Quoted passage →
* BEGIN *
# GOOD MORNING, DARKNESS - L.A. noir mystery



## kayakruthie (Jan 28, 2010)

Originally published by Mysterious Press, now on Kindle. An LA noir with as many twists and turns as Sunset Boulevard. Selected by Publisher's Weekly as "one of the ten best mysteries of the year" .

Good Morning, Darkness:

Everyone is in love with Laura: the Mexican fisherman who admires her through her kitchen window as he walks in the predawn darkness to the ocean; her boyfriend, Scott, a successful real estate agent who asks her to marry him and won't take no for an answer; the detective who instructs her in martial arts; and her lascivious boss.

Then one day Laura disappears. There is no evidence of foul play-she had quit her job and claimed to be visiting her sick mother on the East Coast. But while wandering the beach one night, the fisherman finds a woman's severed arm. When another one turns up shortly afterward, he believes they must be Laura's. LAPD Detective Sergeant Reggie Brooks is also wondering if Laura is alive or dead. Yet without a missing person's report or any evidence to suggest that the arms belonged to Laura, he cannot officially investigate.

Unofficially, however, Reggie Brooks can't stop thinking about what happened to the vanished, beautiful woman who took his martial arts classes and now haunts his dreams. Soon he is driving up and down the windswept, lonely coastal highway in search of answers. He risks his job and his marriage as his obsession deepens. And his passion will lead him to a dark, terrifying place of unthinkable acts, irrational behavior, and premeditated murder...


----------



## Betsy the Quilter (Oct 27, 2008)
* END *
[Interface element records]
* BEGIN *
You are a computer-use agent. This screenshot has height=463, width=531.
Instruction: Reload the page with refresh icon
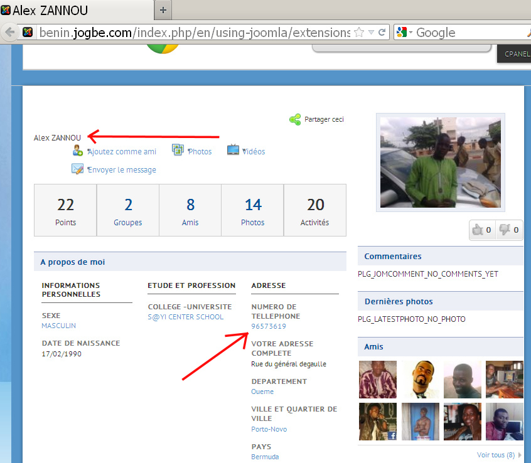click(382, 33)
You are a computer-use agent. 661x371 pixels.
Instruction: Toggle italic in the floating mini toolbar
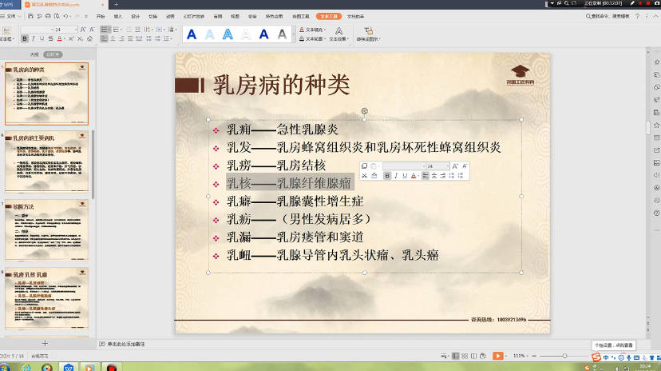(x=396, y=176)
* END *
Task to carry out → Reproduce the part of the mystery novel post starting at "## kayakruthie (Jan" and ending at "her lascivious boss.".

Answer for this exercise →
## kayakruthie (Jan 28, 2010)

Originally published by Mysterious Press, now on Kindle. An LA noir with as many twists and turns as Sunset Boulevard. Selected by Publisher's Weekly as "one of the ten best mysteries of the year" .

Good Morning, Darkness:

Everyone is in love with Laura: the Mexican fisherman who admires her through her kitchen window as he walks in the predawn darkness to the ocean; her boyfriend, Scott, a successful real estate agent who asks her to marry him and won't take no for an answer; the detective who instructs her in martial arts; and her lascivious boss.